In the bid to build super apps, designed to bring all manner of digital activities under one digital roof, Walmart is determined to make a big splash in a big way.
As reported Wednesday (Jan. 26), the commerce giant’s FinTech startup is on track to acquire two firms and subsequently relaunch as ONE.
The firms being acquired by the Hazel FinTech (in turn owned in a joint venture between Walmart and Ribbit Capital) are Even Responsible Finance Inc., which enables companies to offer employees earned wage access (Walmart is a customer), and ONE Finance Inc., a neobank complete with a debit card.
Post-acquisition, the Walmart startup will launch under the name ONE, and is explicitly targeting “financial services super app” status.
Read more: Walmart’s FinTech Hazel Acquires Even and One to Build Finance Super App
Now, those are the mechanics of the deals, the buyouts and the re-launch. As a concept, we note that ONE, as a word, as a brand, evokes unity, a slew of services and products under “one” umbrella, and thus hints at the very nature of the super app itself.
In a Wall Street Journal story detailing the game plan for Walmart’s startup, Omer Ismail, incoming chief executive of ONE, took note of Walmart’s already-installed customer base, with around 1.6 million U.S. employees and over 100 million U.S. shoppers (as measured weekly). The CEO told the Journal that the super app will look to become a one-stop financial services shop for customers spanning various socioeconomic strata.

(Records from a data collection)
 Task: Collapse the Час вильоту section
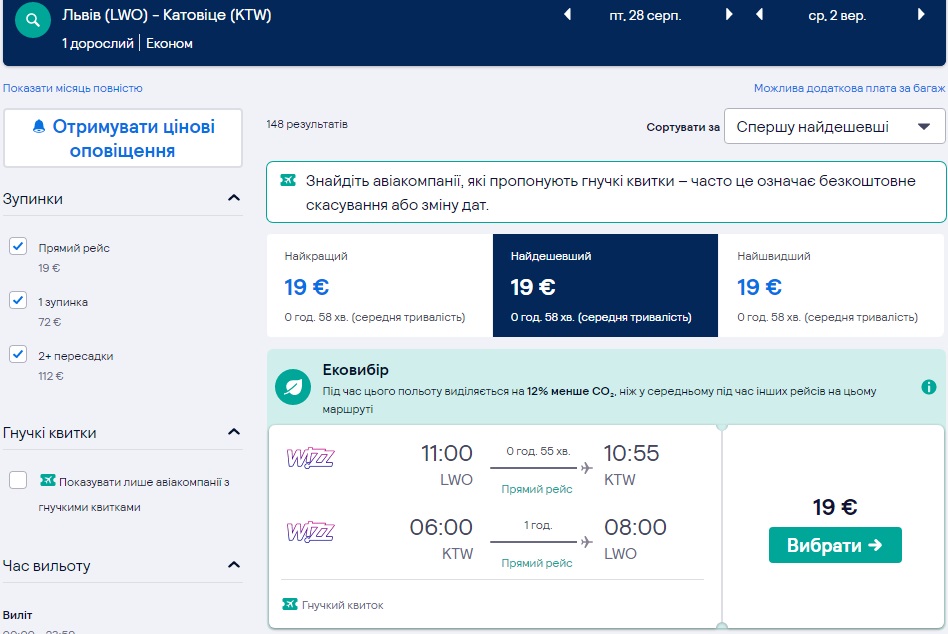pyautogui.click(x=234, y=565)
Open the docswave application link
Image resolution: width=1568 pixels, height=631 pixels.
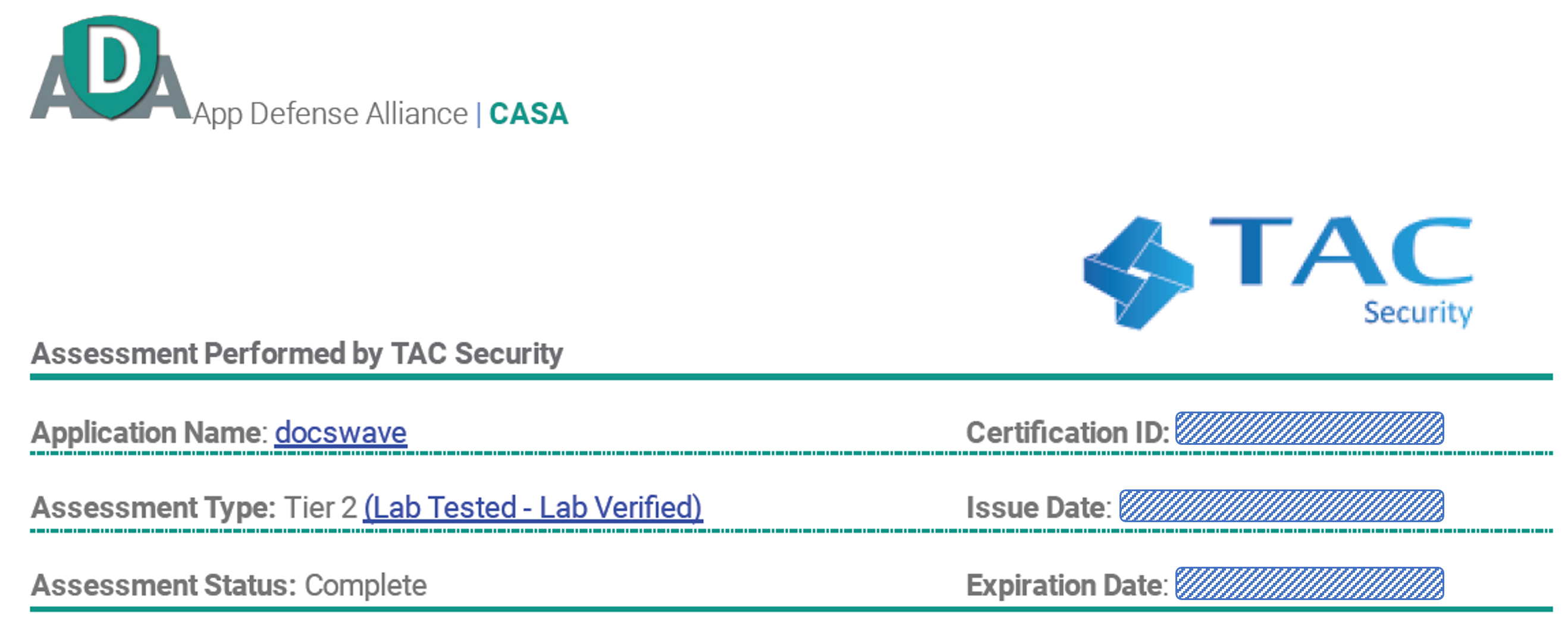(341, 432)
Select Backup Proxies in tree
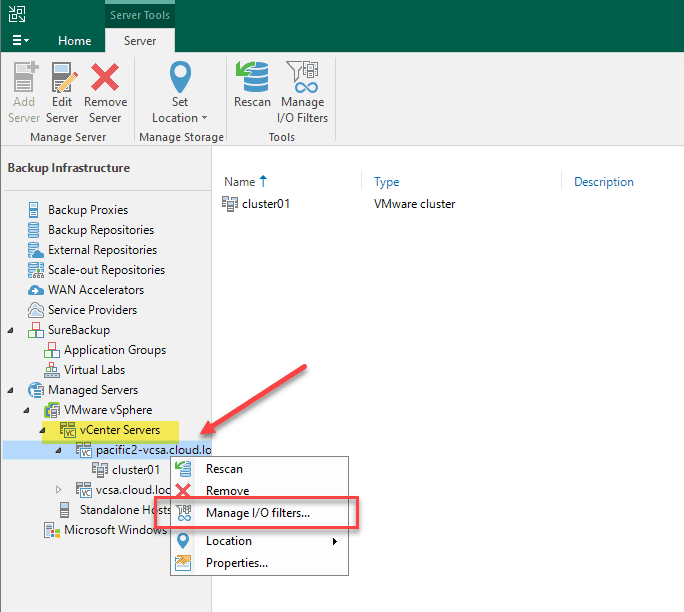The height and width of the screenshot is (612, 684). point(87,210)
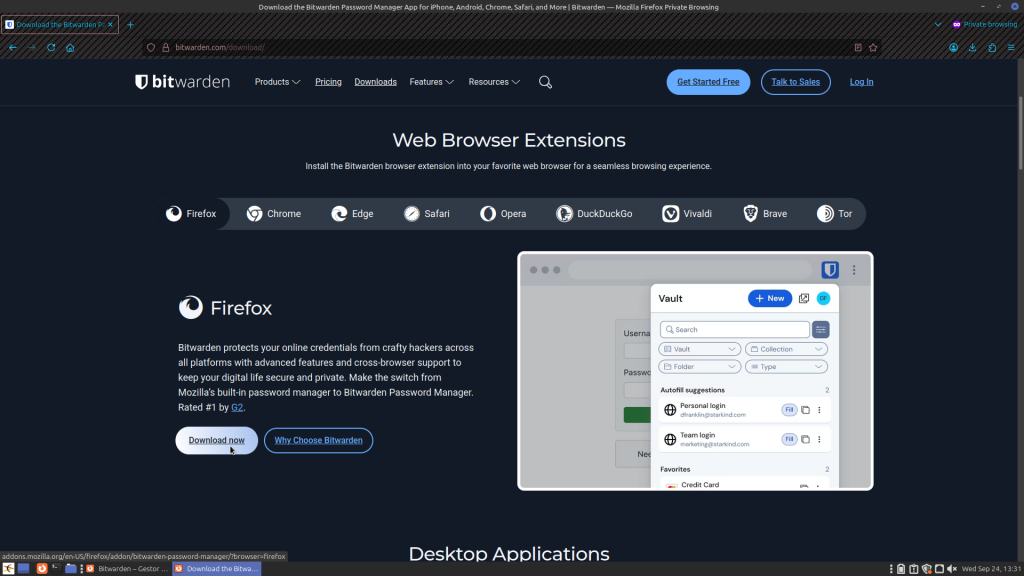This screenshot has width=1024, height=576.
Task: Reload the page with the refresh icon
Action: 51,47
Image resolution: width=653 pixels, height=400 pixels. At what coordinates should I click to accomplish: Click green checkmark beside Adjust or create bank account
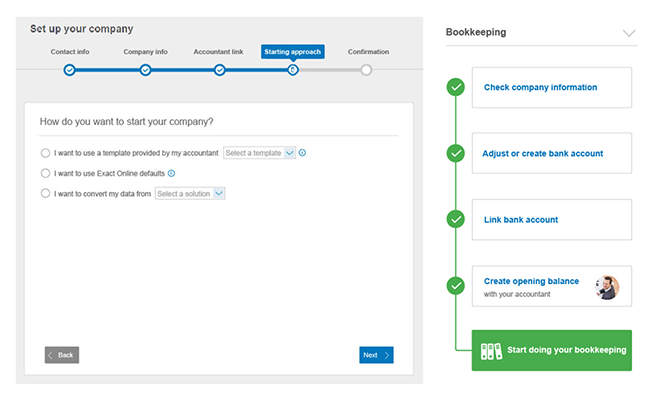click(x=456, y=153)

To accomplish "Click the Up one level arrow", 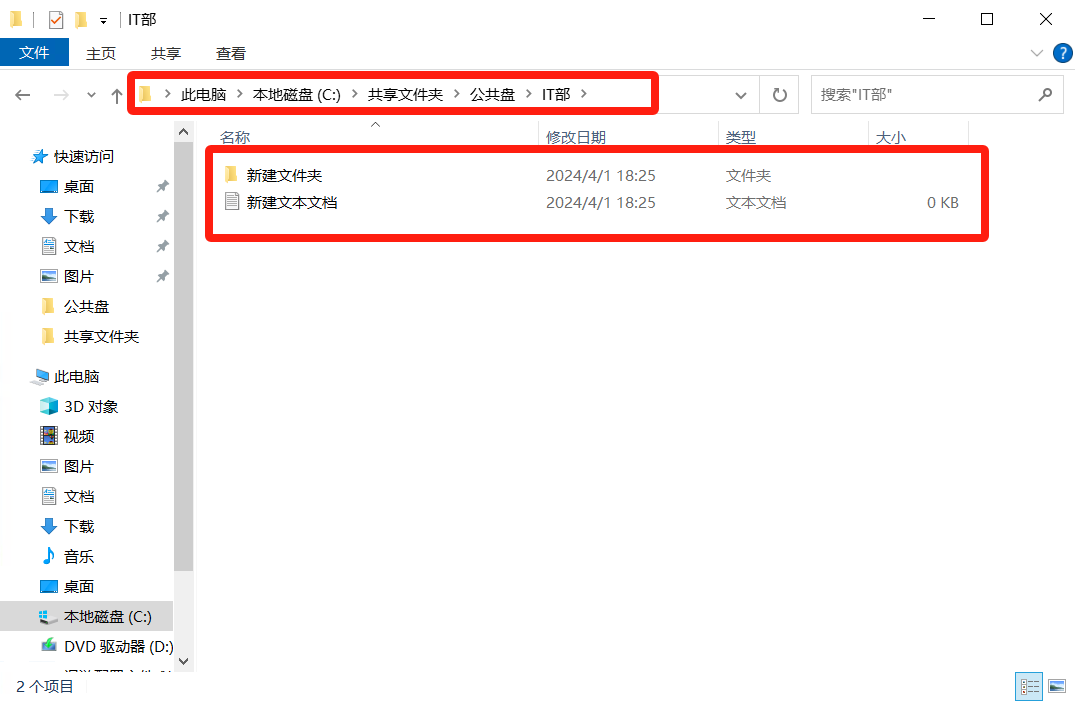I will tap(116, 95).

**Work to do:**
1. Answer these questions using the article on Walmart's FinTech startup:
(a) Which two firms is Hazel acquiring?
(b) Who is the incoming chief executive of ONE?
(c) Roughly how many U.S. employees does Walmart have?
2. Extract the passage of the article on Walmart's FinTech startup starting at "In the bid to" and ending at "a debit card.".

**Results:**
1.
(a) Even Responsible Finance Inc. and ONE Finance Inc.
(b) Omer Ismail
(c) Around 1.6 million

2.
In the bid to build super apps, designed to bring all manner of digital activities under one digital roof, Walmart is determined to make a big splash in a big way.
As reported Wednesday (Jan. 26), the commerce giant’s FinTech startup is on track to acquire two firms and subsequently relaunch as ONE.
The firms being acquired by the Hazel FinTech (in turn owned in a joint venture between Walmart and Ribbit Capital) are Even Responsible Finance Inc., which enables companies to offer employees earned wage access (Walmart is a customer), and ONE Finance Inc., a neobank complete with a debit card.